**Problem statement:** Please pick up the trope description below, about male funny-animal characters going nearly or fully unclothed while females stay fully dressed, and extend it from its last sentence.

**Text passage:**

○ ○ ○

In settings populated by funny animals and other non-humans, there are many varieties of Appropriate Animal Attire the work may decide to use, and one particular attire scheme — the trope in question — stands out. In works where said scheme is in effect, boys and girls appear to differ in not just what they wear, but the mere state of dress itself.

Many male characters seem to be content with wearing minimalistic outfits, either leaving cover up either half their bodies exposed or going about in nothing at all save for accessories. In contrast, female characters' standards of dress are much higher than the guys; rarely will you see one in anything less than a complete outfit, whether barefoot or not. note 


Character design conventions concerning anthropomorphism are common justifications for this trope, since males tend to be less anthropomorphic in appearance and are unlikely to have any visible explicit attributes, removing the need to cover them up; meanwhile, females tend to be given breasts and curvy figures even if the animal they're based on lacks them, meaning their designs can appear awkwardly lewd for viewers if left unclothed. Unless the work doesn't mind the latter sex showing off some Barbie Doll Anatomy, expect it to play it safe by having most, if not every gal covered up alongside their exhibitionist male counterparts even if nothing which counts as explicit nudity is expected from either sex. Other times, simple social conditioning may also be a factor behind this trope, assuming any clothed female character is female precisely because they always have something to cover up 24/7.

○ ○ ○

**Exercise data:**

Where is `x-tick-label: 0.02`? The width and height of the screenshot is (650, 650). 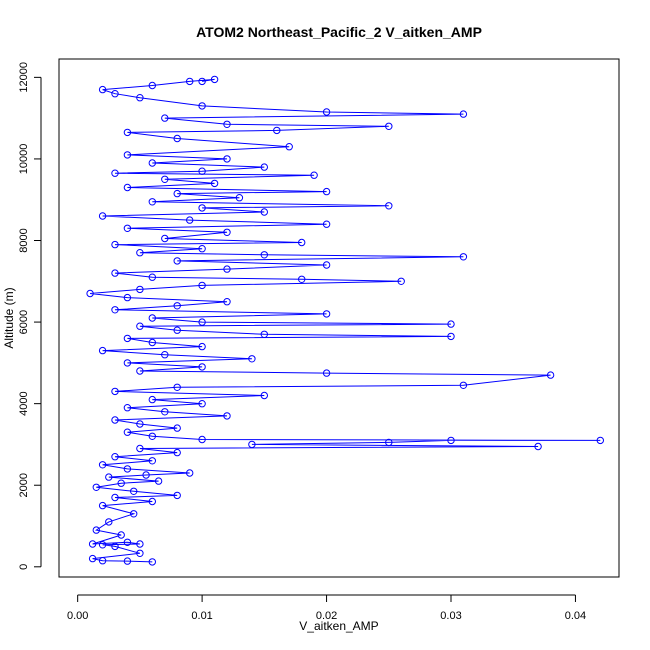
x-tick-label: 0.02 is located at coordinates (326, 616).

○ ○ ○

**Response below:**
Conversely, females are more likely to avert this trope if either their physical feminine attributes are downplayed, or their designs are just as anthropomorphic as the males (often in the same vein as Talking Animals, Nearly Normal Animals, or Partially Civilized Animals) note , while males with their masculine traits played up are more likely to go as fully-dressed as the females (Usually in the case of beast people).

Subtrope of Appropriate Animal Attire. See also Tertiary Sexual Characteristics, Half-Dressed Cartoon Animal, and Humanoid Female Animal.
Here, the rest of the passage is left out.